Lift out each line of the data that holds "computer".

==== Exercise inputs

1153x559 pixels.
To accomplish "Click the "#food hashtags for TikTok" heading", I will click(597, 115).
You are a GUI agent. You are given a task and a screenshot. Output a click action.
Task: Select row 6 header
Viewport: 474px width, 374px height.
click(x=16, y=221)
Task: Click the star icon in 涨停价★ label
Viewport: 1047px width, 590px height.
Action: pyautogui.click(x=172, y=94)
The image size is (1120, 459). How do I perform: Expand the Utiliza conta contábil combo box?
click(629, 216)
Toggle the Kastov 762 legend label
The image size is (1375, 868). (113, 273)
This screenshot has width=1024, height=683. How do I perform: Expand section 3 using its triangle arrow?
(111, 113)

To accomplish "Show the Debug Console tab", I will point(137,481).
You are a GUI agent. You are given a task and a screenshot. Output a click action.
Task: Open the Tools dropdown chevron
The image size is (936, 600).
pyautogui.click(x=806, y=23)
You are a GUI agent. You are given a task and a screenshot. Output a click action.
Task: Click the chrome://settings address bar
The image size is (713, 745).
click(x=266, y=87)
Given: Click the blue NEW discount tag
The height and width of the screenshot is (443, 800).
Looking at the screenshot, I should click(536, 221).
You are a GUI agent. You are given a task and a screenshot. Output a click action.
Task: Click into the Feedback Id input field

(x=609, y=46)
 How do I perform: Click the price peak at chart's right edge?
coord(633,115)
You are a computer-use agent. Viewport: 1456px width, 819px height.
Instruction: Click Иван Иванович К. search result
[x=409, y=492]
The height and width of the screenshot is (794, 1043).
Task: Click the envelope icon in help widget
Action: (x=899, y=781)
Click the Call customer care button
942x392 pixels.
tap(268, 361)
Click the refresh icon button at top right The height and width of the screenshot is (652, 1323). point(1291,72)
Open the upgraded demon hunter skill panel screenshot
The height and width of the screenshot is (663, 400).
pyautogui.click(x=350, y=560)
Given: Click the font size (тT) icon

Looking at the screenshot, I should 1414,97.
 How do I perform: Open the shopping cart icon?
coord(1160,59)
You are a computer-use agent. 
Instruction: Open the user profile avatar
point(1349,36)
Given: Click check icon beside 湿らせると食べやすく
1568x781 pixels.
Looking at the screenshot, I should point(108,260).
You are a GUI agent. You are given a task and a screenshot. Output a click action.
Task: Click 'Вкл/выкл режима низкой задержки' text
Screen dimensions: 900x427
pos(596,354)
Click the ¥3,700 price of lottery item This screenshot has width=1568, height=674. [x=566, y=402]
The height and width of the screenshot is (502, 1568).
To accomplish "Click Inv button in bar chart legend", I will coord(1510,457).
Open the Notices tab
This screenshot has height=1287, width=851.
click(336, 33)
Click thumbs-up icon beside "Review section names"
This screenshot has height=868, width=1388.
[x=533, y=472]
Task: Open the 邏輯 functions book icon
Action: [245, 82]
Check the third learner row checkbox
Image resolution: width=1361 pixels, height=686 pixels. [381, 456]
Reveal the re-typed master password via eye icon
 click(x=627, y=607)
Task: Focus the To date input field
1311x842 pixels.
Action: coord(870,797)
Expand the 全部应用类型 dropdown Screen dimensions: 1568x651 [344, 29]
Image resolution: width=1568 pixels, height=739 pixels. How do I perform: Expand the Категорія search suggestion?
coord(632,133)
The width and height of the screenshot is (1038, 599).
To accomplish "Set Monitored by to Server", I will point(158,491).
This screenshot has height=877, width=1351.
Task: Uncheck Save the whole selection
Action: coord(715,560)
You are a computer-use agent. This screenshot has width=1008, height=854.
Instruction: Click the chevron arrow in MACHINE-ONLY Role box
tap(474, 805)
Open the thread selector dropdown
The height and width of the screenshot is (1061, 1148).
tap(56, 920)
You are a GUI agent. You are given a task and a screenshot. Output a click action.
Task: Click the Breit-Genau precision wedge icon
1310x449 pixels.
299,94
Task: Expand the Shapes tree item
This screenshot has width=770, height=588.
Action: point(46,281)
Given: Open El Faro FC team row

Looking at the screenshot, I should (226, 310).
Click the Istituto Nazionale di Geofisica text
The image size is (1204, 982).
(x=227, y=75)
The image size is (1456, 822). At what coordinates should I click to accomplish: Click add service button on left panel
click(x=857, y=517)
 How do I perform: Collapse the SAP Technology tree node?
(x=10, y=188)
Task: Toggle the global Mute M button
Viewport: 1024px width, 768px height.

========

* Answer to this exercise *
You are a computer-use agent. Viewport: 1456px width, 819px height.
You are a computer-use agent. 
You are a computer-use agent. This screenshot has width=1008, height=854.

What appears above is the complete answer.